Timing of the Resignation: Gilbert had addressed the Cameron City Council about what he characterized as a cover-up of fentanyl in the school. In an email dated September 26, 2025, Gilbert stated about his city council address and his email to the board about Robinson’s handling of fentanyl: “This and the email I will forward are likely what caused his forced resignation.”
The question remains: Did Robinson resign voluntarily, or was he pressured to leave once the board learned he had been keeping critical safety information from them while simultaneously silencing the people trying to report it?

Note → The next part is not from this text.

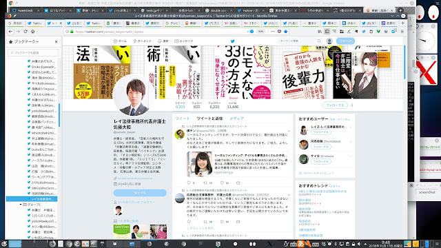Reload the page with the refresh icon
Image resolution: width=441 pixels, height=248 pixels.
pyautogui.click(x=25, y=32)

Video evidence: City Council address
Additional Context: Assistant Principal Lannigan’s Role
According to Gilbert’s account, Assistant Principal Derek Lannigan initially contacted him about a foster child suspected of smoking marijuana in the bathroom. Lannigan informed Gilbert about drug use in the school, which is how Gilbert obtained some of his information. The foster child later admitted to marijuana use and explained how students hid evidence and vaped in classrooms.
However, when Gilbert later spoke with Lannigan during an October back-to-school event about Officer Ward’s lack of knowledge regarding the bathroom incident, this raised questions about why information reported to school administrators was not being shared with the school’s own police officer. Gilbert states he has this conversation recorded on video.
Key Questions Raised
What information did Superintendent Robinson receive and when?
What actions were taken by the district after receiving reports of fentanyl?
Why was the school resource officer apparently unaware of reported drug incidents?
Was the Cameron Police Department formally notified of felony drug activity on school property?
What is the timeline of the drug testing policy changes?
Did Robinson resign voluntarily, or did the board pressure him once they learned critical information had been withheld?
Sources
Email communications between Heath Gilbert and the Cameron School District
Cameron Police Department Incident Report #2025-0137
Video recordings of board meetings (August 2024, October 2024)
Video recording of the city council address
Records request responses
Official district letters dated September 2-3, 2025
District announcement of Robinson’s resignation, September 17, 2025




It looks like they siloed the information so as to avoid exposure to the community and consequences for the various entities involved.
I addressed the city council again last night on this issue. I am the first speaker after the pledge of allegiance.